網上參考了很多大牛的博客，很多說訓練自己的數據集，其實是在用官方的API訓練公開的PASCAL VOC2012或者PASCAL VOC2007數據集。

根據項目需求，我們自定義了標籤數據集，按照Pascal_VOC的格式進行製作，這樣可以大大的減少工作量。也可以實用官方的腳本。

Pre：Tensorflow環境安裝+Object Detection API的安裝（網上教程很多，稍後補上教程）

環境：訓練環境Ubuntu16.04+GTX1080Ti+python3.5+tensorflow1.4.0

標記製作環境：windows

一、準備數據集

1、物體識別所需PASCAL_VOC數據集格式解釋：

1)JPEGImages文件夾
文件夾裏包含了訓練圖片和測試圖片，混放在一起

2)Annatations文件夾

文件夾存放的是xml格式的標籤文件，每個xml文件都對應於JPEGImages文件夾的一張圖片
3)ImageSets文件夾
Main存放的是圖像物體識別的數據，裏面有XX_train.txtXX_val.txtMain。在本次使用API時候用不到XX_train.txt這些文件夾，只需要裏面的test.txt , train.txt, val.txt ,trainval.txt.這四個文件我們後面會生成。

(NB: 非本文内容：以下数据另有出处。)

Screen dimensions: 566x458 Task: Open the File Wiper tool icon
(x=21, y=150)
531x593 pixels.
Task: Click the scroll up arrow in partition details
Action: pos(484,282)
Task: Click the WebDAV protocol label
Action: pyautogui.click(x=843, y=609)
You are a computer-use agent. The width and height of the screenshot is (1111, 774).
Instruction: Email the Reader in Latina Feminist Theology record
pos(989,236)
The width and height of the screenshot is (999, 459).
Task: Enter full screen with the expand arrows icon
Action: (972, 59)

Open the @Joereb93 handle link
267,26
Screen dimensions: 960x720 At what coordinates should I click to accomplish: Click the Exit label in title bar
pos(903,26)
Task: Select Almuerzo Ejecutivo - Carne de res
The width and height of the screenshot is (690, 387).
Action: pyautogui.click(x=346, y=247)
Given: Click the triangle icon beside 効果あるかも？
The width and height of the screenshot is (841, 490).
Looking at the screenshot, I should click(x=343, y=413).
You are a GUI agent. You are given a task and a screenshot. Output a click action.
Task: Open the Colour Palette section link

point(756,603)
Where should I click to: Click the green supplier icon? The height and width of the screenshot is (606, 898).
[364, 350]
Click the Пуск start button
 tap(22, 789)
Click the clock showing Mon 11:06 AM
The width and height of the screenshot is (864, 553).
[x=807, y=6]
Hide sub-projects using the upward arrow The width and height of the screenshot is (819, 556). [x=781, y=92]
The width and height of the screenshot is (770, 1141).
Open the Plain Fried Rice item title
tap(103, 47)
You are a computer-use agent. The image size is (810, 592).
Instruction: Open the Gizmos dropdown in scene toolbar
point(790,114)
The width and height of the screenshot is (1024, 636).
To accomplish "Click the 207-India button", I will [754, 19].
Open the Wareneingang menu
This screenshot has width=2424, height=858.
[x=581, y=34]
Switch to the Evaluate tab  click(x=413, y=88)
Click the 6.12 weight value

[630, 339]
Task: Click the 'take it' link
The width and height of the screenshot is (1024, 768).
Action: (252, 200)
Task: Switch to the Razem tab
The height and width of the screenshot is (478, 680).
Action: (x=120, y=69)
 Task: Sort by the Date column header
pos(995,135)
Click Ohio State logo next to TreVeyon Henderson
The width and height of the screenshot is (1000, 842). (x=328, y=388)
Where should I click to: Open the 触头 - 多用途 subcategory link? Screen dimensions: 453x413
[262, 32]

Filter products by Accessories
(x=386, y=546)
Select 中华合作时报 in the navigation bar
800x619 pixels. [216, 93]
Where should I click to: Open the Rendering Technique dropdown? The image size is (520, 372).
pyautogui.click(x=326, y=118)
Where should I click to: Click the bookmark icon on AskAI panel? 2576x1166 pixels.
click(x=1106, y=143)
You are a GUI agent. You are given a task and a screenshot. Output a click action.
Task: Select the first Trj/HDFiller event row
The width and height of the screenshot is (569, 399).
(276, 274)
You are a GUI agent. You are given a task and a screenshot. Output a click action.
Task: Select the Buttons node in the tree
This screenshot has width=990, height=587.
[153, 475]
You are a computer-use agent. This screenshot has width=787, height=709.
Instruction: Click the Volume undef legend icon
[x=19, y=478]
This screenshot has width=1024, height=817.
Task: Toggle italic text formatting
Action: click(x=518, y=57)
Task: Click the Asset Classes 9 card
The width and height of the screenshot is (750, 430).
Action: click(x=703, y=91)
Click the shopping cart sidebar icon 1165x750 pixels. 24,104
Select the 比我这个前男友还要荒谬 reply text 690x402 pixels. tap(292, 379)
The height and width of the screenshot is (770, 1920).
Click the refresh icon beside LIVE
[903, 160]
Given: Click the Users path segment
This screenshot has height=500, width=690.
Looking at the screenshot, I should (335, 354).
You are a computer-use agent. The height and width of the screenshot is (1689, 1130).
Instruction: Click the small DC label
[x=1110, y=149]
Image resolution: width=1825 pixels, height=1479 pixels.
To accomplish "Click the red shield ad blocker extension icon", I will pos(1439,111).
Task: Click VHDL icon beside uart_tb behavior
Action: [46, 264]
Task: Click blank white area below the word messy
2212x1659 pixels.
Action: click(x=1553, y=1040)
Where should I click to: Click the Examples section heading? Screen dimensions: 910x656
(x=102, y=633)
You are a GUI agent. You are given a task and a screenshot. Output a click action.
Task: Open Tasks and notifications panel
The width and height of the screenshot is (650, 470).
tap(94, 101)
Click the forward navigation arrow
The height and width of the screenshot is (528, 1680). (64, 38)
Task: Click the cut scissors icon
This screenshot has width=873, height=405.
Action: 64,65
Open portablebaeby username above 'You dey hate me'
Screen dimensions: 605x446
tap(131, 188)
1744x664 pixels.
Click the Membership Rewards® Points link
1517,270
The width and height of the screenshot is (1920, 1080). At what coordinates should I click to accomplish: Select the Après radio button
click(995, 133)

因此只需要建立VOC文件夾，裏面分別建立上述三個文件夾，ImageSets裏建立Main就行了

2、搞定JPEGSImages文件夾

把圖片放到JPEGSImages裏面，在VOC裏面，圖片文件名都是2007_000001.jpg類似這樣的，我們也統一格式，把我們的圖片名字重命名成這樣的。通過cv2讀取視頻，然後截取視頻幀，按照此規則進行保存。

抽取視頻幀代碼

import cv2
cap = cv2.VideoCapture("video.mp4")
c = 1
timeF = 100   #每間隔100幀保存一張圖片
tot =1
while True:
    rval,frame = cap.read()
    if(c % timeF == 0 ):
        print('tot=',tot)
        cv2.imwrite('out/'+str(tot).zfill(6)+'.jpg',frame)
        tot = tot + 1
    c+=1
    cv2.waitKey(1)
cap.release()

3、搞定Annatations文件夾

網上很多教程，但是我覺得都很麻煩，手動標註，會自動生成圖片信息的xml文件
1)在這裏下載：https://tzutalin.github.io/labelImg/，至於怎麼用相信你打開就知道了
2)保存的路徑就是我們的Annatations文件夾，別保存別的地方去了，，，
3)一張張的慢慢畫框。。。。。。。。。

注意：在windows下進行標記，發現製作好的xml文件中的【filename】和標準VOC數據集中有一定的出入，沒有.jpg的後綴名，解決：可以批量進行修改，也可以在後面create_pascal_tf_record時候進行修改代碼。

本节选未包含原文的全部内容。